Tonight Pastor Jake said that when he is old and looks back on his life, he wants to see that he celebrated three times as much as he criticized. And I thought for a bit and said, “Maybe when I remember how to smile that could be true of me, too.” You will smile again, he said. I want to believe him. Smiling used to be my default face; the more uncomfortable I got the more I’d flash my teeth. I’ve since stopped. Now, Ted will do anything to get a real smile out of me. And when he does, he gently cups my face as if he’s trying to catch it and make it stay.
But this feels voluntary. Before I started psycho-therapy, I didn’t have uncontrollable nightmares or flashbacks or addiction like many other PTSDs. I had massive dissociation, consistent sleep problems, a lot of silly startles, and strict control over my emotions; but all these I rationalized. I spent years barricading myself with coping mechanisms and turned my weaknesses into my own strengths. My hyper-vigilance became my problem solving and organizing gifts. My “foreshortened sense of future” became my hunger to not waste an hour of precious time. My uncontrollable emotions became controlled, and I learned to force such self-control beyond temptation. My strength is my weakness and in it I have no hope.
The more that I associate and am healed, the more terror grows in my heart. The more emotions I get, the worse my symptoms become. For years I’ve been holding them back like a child who believes, “If I can’t see mom, mom can’t see me.” But mom can see me with my hands over my eyes and my nightmares have increased. My flashbacks flash stronger and my panic stays longer and the only thing that makes them go away is dissociating. But I want to have a feeling when my husband says, “I love you,” so dissociating is no longer the solution. Which is why this feels voluntary. But when healing feels like digressing and a return to molestation, hope is hard to hold.
But hope, too, has started growing these past few weeks. I stumble across it in little moments, like when I ran 4 miles. Or like yesterday when we went to Spa Castle for Stephanie’s 27th birthday. It was “Red” at its best. We sat in hot tubs and cold tubs and Greco-Roman-women-only-nudist-saunas all day. We talked about the inalienable beauty of every woman’s body and the freedom of being feminine without competing with each other. We talked about all the death of friendship we’ve gone through lately, about justice and grace and not fitting in with other people, about giving birth and organizing societies, and about what you need to have to disagree in friendship. We talked about Jesus and Plato and John Rawls; Matt, Ted, Matt, Ben, and Richard. We talked about someday bringing our daughters on these trips, and we smiled because we know we’ll still be friends then. At the end of the day my muscles were relaxed but my cheeks were sore; I haven’t smiled that much since August.

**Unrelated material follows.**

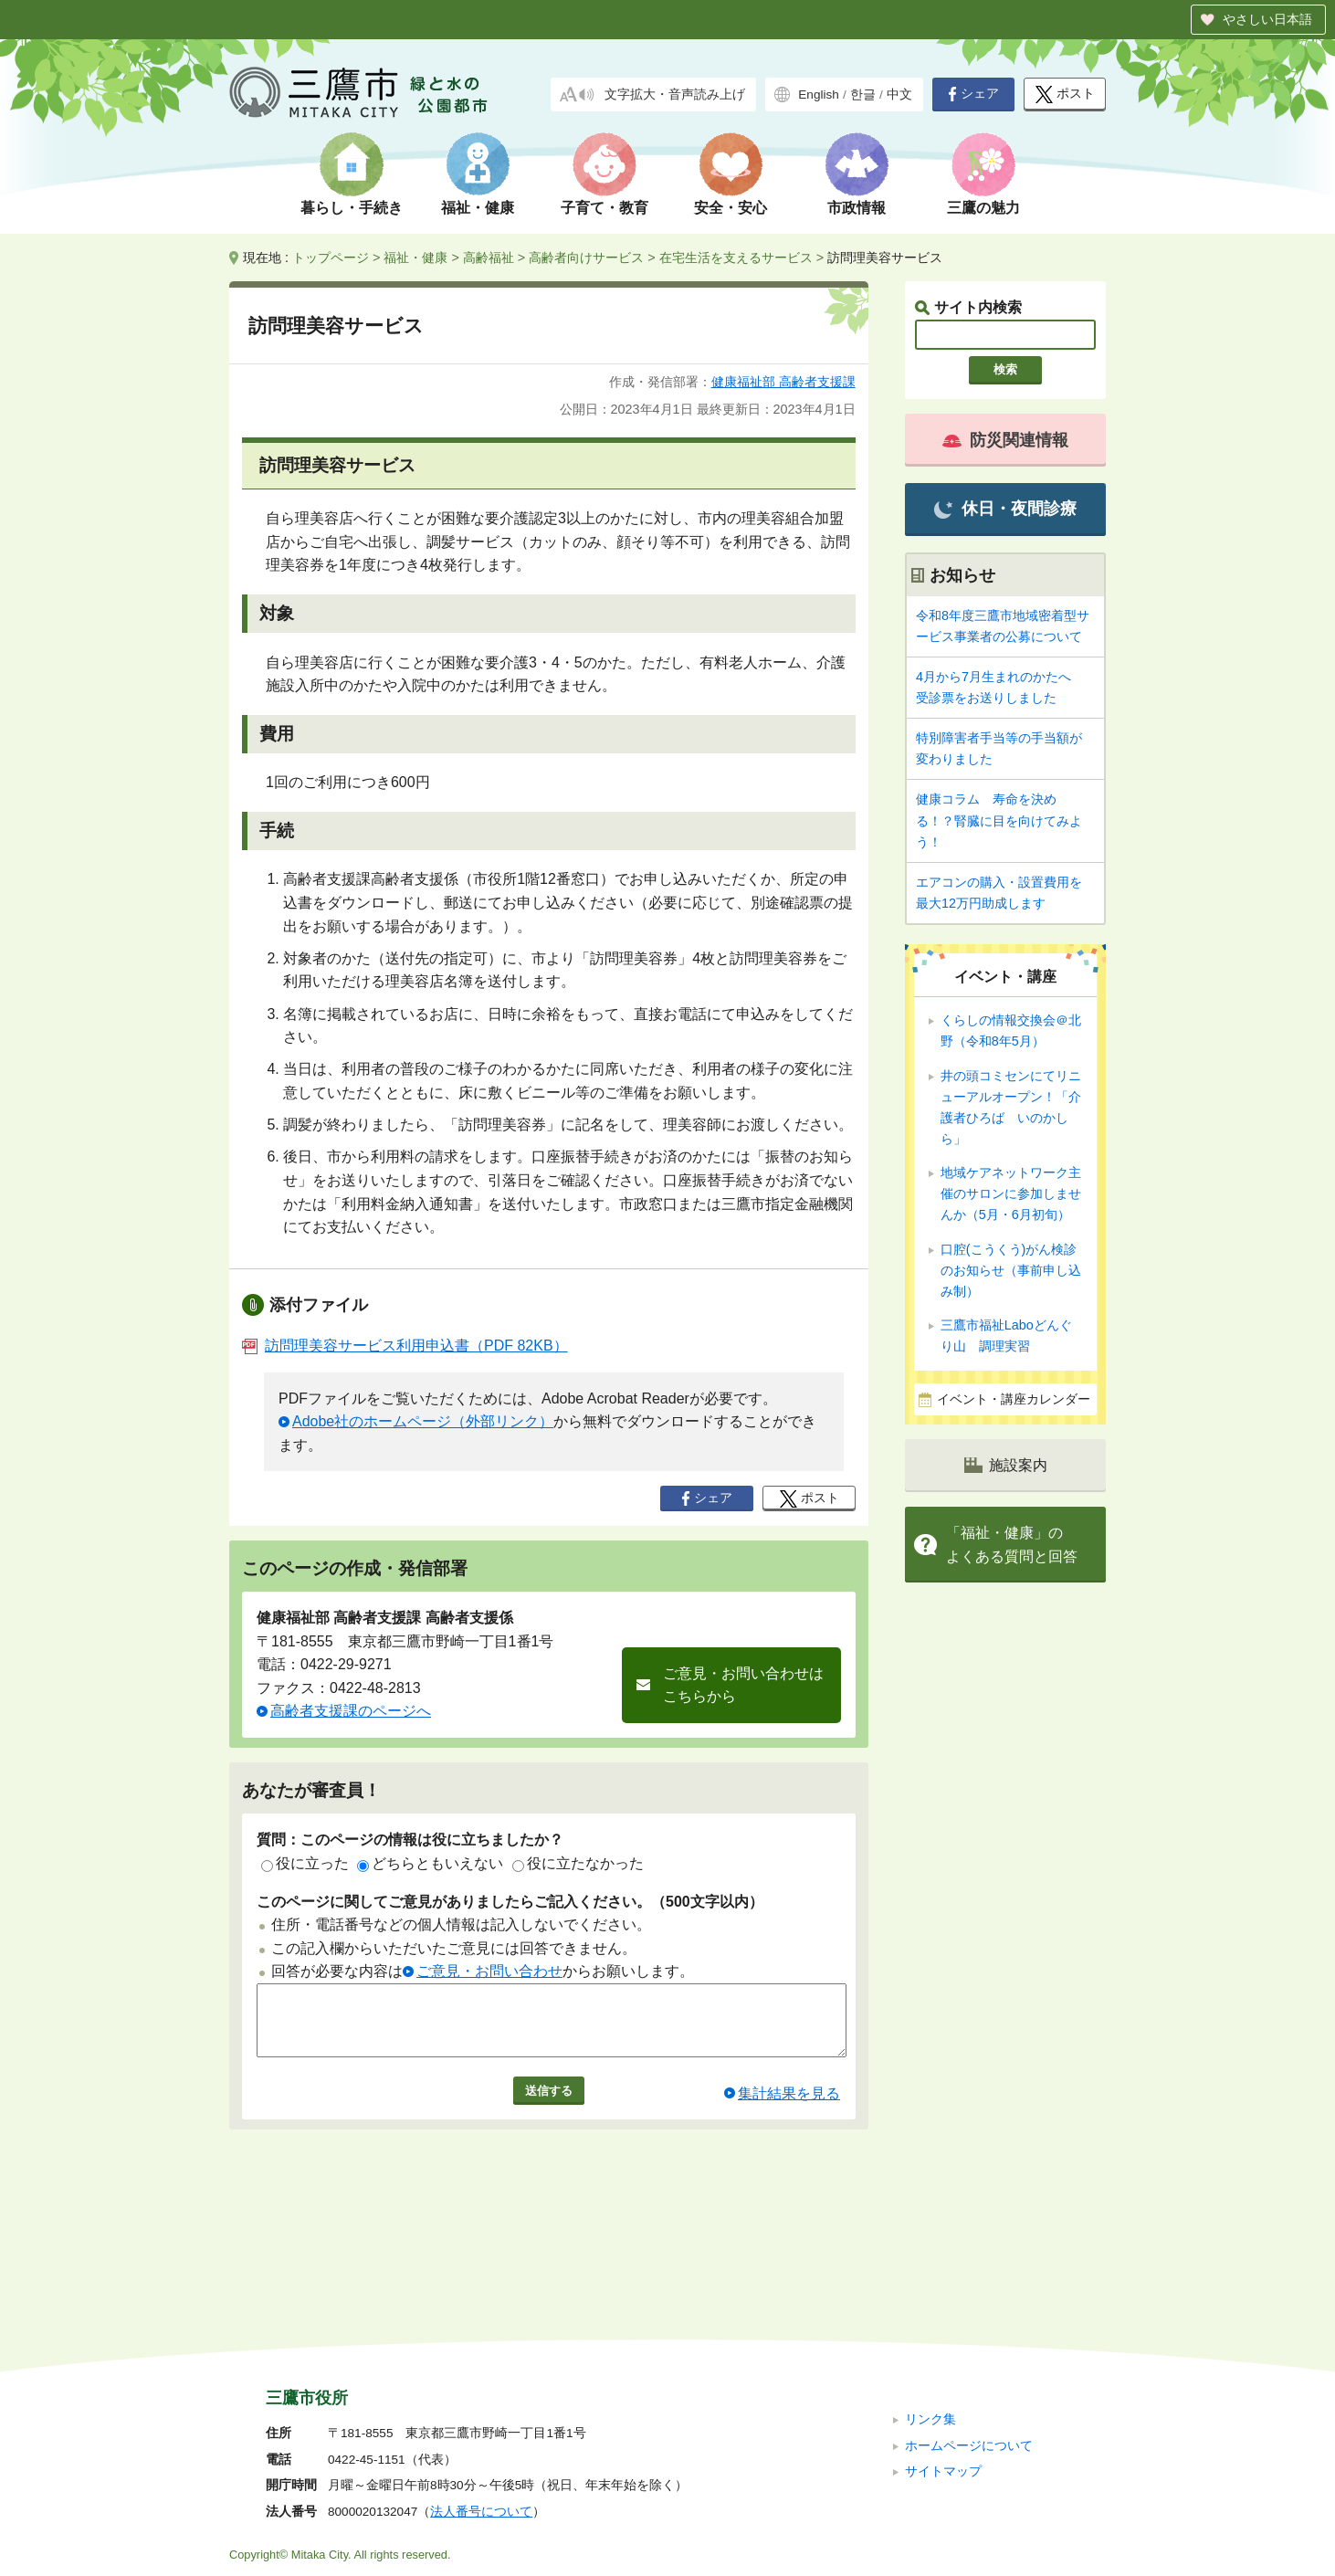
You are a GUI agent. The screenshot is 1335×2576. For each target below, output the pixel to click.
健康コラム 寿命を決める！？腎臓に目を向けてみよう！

“Torment in the dark was the danger that I feared, and it did not hold me back. But I would not have come,
had I known the danger of light and joy.” Gimli son of Gloin
August 22, 2013 at 5:08 pm
This is really beautiful – you should cherish those moments when you can talk about true, real things – completely bare in body and soul.
August 23, 2013 at 7:16 pm
Thanks Abby! I think that time with you helps me remember to stay that way.